→ **Aim of the task**
Filter on the word "Choose": copy each matching line from the listing below.

→ **Records supplied**

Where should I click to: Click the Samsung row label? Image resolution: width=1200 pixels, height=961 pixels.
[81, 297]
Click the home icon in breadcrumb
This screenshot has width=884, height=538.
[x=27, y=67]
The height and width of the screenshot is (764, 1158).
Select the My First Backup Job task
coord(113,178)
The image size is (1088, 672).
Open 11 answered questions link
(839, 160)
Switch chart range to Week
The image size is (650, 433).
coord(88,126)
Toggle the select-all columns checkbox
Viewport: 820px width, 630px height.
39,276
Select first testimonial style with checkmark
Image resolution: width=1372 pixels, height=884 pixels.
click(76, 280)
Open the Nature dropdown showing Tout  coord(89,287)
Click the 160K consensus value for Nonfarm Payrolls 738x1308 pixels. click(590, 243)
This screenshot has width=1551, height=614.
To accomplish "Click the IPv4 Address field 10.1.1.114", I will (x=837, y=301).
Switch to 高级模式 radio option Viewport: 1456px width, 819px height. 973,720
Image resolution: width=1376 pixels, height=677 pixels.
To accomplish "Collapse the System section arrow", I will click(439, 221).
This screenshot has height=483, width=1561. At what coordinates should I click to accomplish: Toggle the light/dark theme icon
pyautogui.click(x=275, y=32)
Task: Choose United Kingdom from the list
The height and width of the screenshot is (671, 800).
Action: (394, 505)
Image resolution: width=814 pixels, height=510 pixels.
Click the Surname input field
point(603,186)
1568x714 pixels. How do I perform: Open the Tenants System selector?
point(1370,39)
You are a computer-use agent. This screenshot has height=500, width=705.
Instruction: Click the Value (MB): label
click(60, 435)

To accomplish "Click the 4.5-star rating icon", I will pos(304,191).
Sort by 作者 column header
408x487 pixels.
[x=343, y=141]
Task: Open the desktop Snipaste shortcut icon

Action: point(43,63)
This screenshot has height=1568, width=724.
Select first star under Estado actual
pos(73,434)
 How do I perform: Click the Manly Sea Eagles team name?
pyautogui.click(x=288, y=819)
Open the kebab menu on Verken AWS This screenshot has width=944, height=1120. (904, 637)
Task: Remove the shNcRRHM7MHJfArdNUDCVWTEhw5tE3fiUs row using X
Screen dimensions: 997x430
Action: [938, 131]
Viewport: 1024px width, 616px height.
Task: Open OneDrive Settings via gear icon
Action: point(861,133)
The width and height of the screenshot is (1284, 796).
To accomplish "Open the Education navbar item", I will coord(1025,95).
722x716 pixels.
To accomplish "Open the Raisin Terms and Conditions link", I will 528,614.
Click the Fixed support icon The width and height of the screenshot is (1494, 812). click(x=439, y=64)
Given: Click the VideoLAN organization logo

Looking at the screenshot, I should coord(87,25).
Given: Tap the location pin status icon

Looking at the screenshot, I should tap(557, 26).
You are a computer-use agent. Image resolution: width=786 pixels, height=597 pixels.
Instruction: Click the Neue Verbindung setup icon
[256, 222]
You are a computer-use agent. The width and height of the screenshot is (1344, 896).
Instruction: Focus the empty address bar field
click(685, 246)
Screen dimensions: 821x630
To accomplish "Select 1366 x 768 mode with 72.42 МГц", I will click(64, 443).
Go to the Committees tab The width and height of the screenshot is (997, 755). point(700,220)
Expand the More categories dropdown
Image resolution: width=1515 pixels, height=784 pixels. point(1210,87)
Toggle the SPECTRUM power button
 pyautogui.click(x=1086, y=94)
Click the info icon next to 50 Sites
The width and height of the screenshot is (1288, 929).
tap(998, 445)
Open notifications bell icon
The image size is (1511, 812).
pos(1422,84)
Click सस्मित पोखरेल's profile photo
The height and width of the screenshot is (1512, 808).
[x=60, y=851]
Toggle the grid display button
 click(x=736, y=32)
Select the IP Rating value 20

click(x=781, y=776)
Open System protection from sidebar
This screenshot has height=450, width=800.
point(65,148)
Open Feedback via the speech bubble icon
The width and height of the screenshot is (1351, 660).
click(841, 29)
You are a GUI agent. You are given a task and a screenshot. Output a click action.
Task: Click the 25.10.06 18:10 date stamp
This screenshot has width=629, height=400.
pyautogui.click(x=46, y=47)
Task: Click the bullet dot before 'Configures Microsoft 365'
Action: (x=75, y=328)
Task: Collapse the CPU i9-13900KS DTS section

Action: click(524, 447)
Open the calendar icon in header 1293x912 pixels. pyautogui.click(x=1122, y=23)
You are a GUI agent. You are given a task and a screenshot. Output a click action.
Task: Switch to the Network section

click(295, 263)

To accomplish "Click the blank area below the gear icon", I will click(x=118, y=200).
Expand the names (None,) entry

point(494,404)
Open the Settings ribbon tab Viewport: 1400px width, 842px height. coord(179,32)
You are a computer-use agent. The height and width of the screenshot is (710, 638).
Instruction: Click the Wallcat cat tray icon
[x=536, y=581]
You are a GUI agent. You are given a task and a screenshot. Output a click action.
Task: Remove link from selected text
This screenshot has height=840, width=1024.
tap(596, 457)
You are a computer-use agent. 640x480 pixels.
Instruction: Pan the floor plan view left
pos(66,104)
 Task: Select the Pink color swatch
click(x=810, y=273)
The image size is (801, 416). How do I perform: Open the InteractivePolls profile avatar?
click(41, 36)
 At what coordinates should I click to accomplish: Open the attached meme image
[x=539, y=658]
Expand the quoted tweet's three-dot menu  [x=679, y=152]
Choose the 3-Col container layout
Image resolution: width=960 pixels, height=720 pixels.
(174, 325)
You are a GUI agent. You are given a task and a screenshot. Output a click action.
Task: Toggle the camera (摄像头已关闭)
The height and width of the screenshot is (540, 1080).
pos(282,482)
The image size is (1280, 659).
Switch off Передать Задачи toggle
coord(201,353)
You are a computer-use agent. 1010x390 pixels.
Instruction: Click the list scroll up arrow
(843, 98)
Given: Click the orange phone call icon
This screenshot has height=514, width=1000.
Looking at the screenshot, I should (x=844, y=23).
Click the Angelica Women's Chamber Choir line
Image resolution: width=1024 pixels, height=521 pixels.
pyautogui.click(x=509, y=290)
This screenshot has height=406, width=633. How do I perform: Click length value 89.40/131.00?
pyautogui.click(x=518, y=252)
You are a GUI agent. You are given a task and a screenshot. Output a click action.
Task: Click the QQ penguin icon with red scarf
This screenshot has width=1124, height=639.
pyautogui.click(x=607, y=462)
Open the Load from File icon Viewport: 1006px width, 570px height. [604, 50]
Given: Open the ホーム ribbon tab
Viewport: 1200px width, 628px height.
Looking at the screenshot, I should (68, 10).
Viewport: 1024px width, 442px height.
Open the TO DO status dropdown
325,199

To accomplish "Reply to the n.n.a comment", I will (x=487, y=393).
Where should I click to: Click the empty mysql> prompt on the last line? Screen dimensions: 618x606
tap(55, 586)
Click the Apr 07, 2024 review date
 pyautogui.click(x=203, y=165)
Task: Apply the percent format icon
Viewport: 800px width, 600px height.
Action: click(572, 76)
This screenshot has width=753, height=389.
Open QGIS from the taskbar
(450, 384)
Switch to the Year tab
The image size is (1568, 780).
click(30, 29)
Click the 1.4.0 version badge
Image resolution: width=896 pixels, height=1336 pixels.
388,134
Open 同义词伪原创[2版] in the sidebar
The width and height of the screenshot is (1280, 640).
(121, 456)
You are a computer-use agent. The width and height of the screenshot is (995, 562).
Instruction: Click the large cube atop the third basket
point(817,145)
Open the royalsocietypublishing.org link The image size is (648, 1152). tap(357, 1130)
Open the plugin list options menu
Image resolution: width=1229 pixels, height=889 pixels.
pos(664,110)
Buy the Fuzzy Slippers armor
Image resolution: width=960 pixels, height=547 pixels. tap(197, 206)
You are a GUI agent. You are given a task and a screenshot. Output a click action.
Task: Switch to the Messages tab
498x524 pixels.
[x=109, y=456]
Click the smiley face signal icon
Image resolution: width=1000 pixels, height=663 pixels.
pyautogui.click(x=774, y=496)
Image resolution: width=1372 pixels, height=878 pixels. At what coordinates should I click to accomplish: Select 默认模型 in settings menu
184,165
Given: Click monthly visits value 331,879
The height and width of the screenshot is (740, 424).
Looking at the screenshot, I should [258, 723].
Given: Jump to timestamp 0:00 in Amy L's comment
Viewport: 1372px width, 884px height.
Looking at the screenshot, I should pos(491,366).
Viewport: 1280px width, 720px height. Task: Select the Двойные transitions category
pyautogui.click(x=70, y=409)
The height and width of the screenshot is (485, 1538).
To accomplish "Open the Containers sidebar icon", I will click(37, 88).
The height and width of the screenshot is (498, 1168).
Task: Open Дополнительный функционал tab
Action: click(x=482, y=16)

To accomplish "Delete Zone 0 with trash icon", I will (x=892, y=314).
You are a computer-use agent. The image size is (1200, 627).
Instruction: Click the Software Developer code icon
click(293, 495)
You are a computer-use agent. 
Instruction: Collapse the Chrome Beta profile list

→ **Written response**
Task: Choose United Kingdom from the list
Choose the 3-Col container layout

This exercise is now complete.